A sudden freshet in the ordinarily shallow and partially dry bed of the Donglee River tells of the heaviness of last night’s rainstorm among the hills, and compels a halt of a couple of hours until the rapidly subsiding water gets low enough to admit of fording it with a native bullock gharri. A branch of the same stream is crossed in a similar manner, and yet a third river, a few miles farther, has to be crossed on a curious raft made of a number of buoyant earthenware jars fixed in a bamboo frame. A splendid bridge spans the swollen torrent of the more formidable Markunda, and the well-metalled highway now cuts a wide straight swath through inundated jungle. A big wild monkey, the first of his species thus far encountered on the road, utters a shrill squeak of apprehension at seeing the bicycle come bowling down the road, and in his fright he leaps from the branches of a road-side tree into the shallow water and escapes into the jungle with frantic leaps and bounds.

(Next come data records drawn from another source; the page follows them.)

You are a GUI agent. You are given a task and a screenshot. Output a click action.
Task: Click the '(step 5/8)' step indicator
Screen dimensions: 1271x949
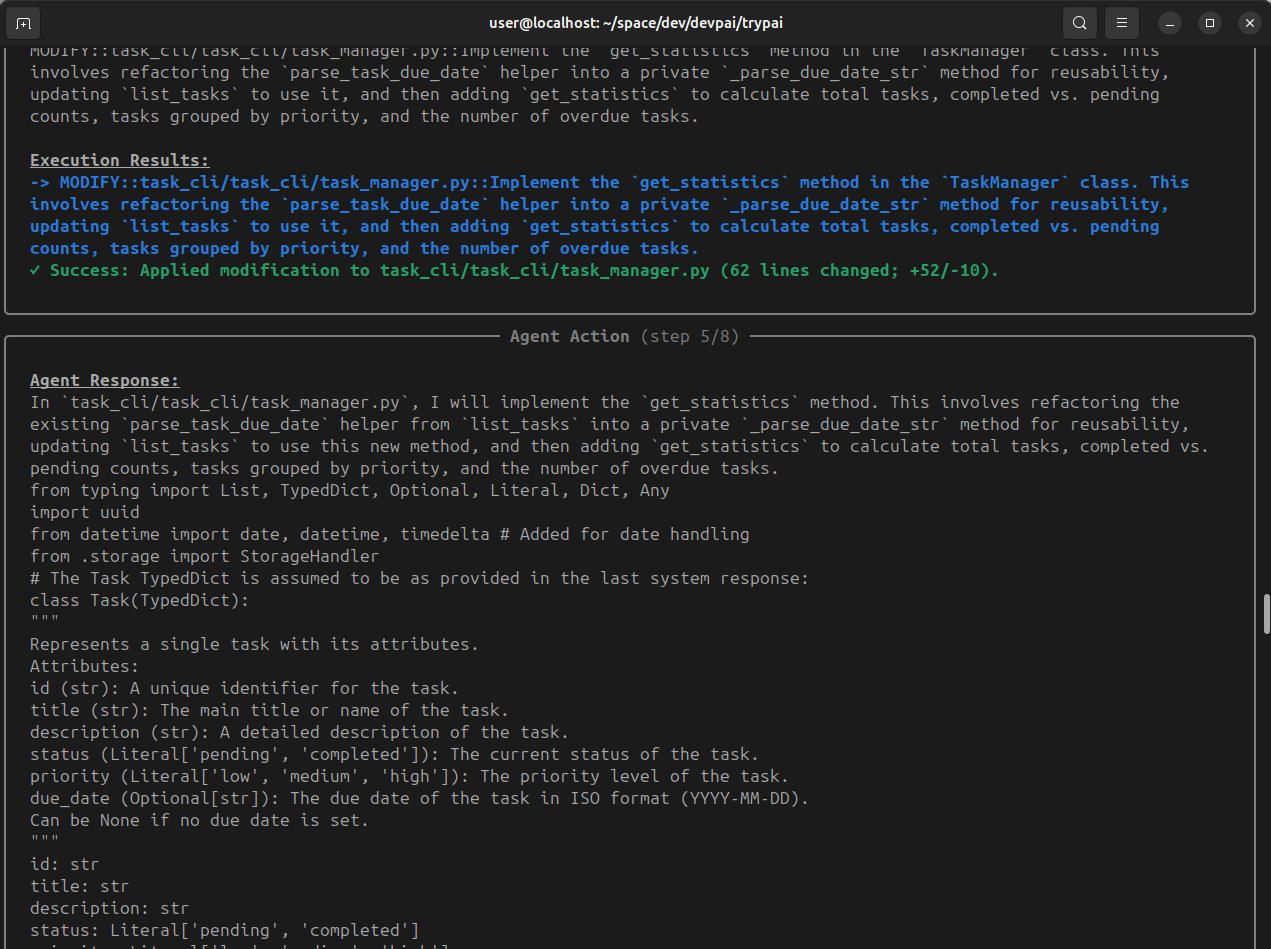coord(690,336)
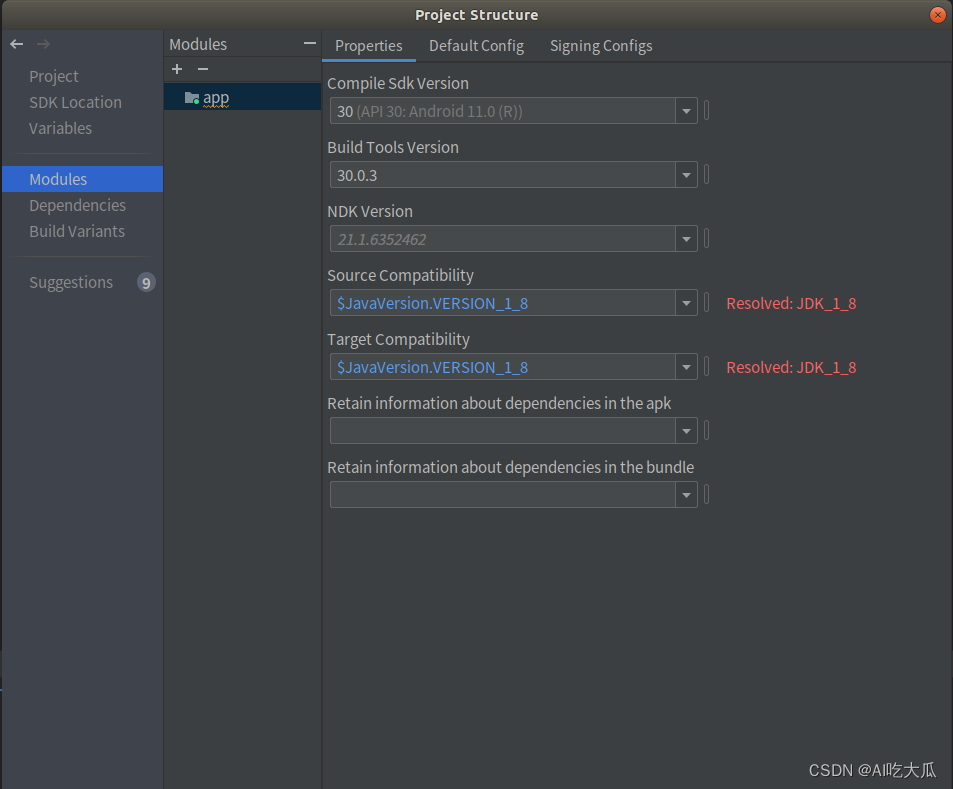Open Target Compatibility dropdown arrow

click(686, 368)
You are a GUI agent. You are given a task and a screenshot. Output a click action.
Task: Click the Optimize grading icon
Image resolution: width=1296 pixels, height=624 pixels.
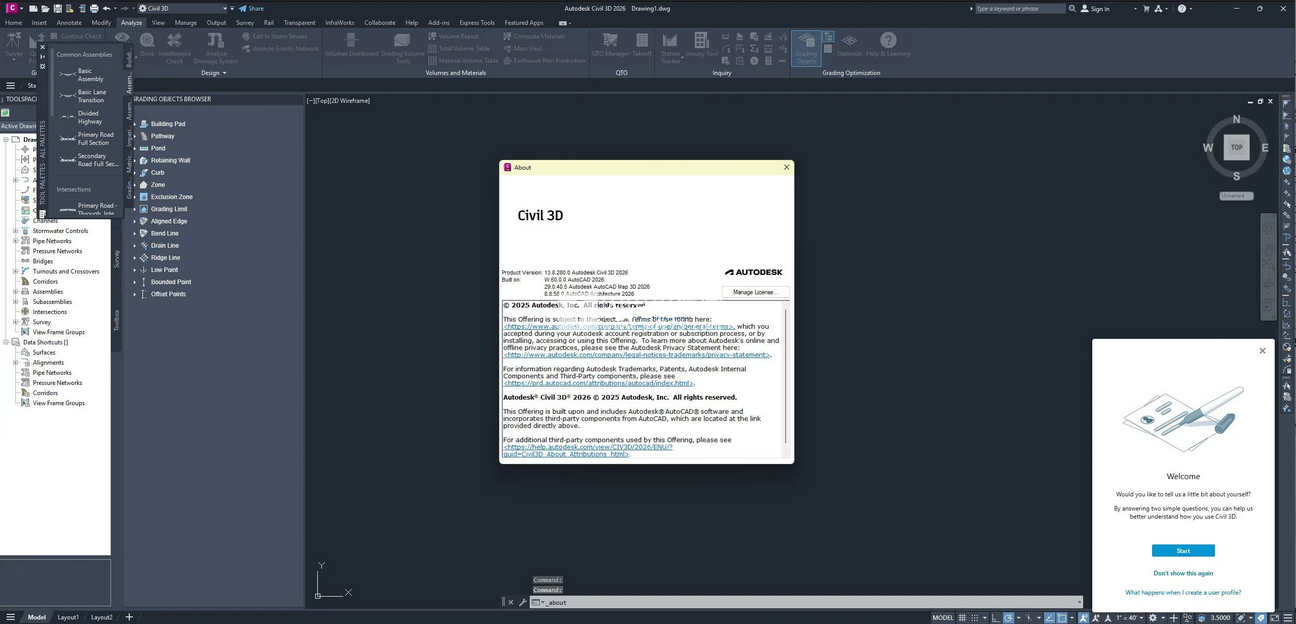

Travelling leisurely, and resting often, for thirty miles, the afternoon brings me to the small town of Peepli, where a dak bungalow provides food and shelter of a certain kind. The sleeping-accommodation of the dak bungalow may hardly be described as luxurious; ants and other insects swarm in myriads, and lizards drag their slimy length about the timber of the walls and ceiling. The wild jungle encroaches on the village, and the dak bungalow occupies an isolated position at one end. The jungle resounds with the strange noises of animals and birds, and a friendly native, who speaks a little English, confides the joyful information that the deadly cobra everywhere abounds.
For the first time it is cool enough to sleep without the services of the punkah-wallah, and not a soul remains about the dak bungalow after nightfall. The night is dark and cloudy, but not by any means silent, for the “noises of the night” are multitudinous and varied, ranging from the tuneful croaking of innumerable frogs to the yelping chorus of the jackals-the weird nocturnal concert of the Indian jungle, a musical melange far easier to imagine than describe. About ten o’clock, out from the gloomy depths of the jungle near by is suddenly heard the unmistakable caterwauling of a panther, followed by that cunning arch-dissembler’s inimitable imitation of a child in distress. As though awed and paralyzed by this revelation of the panther’s dread presence, the chirping and juggling and p-r-r-r-ring and yelping of inferior creatures cease as if by mutual impulse moved, and the pitter-patter of little feet are heard on the clay floor of my bungalow. The cry of the forest prowler is repeated, nearer than before to my quarters, and presently something hops up on the foot of the charpoy on which my recumbent form is stretched; and still continues the pattering of feet on the floor. It is pitchy dark within the bungalow, and, uncertain of the nature of my strange visitant, I kick and “qu-e-e-k” at him and scare him off; but, evidently terrorized by the appearance of the panther, the next minute he again invades my couch.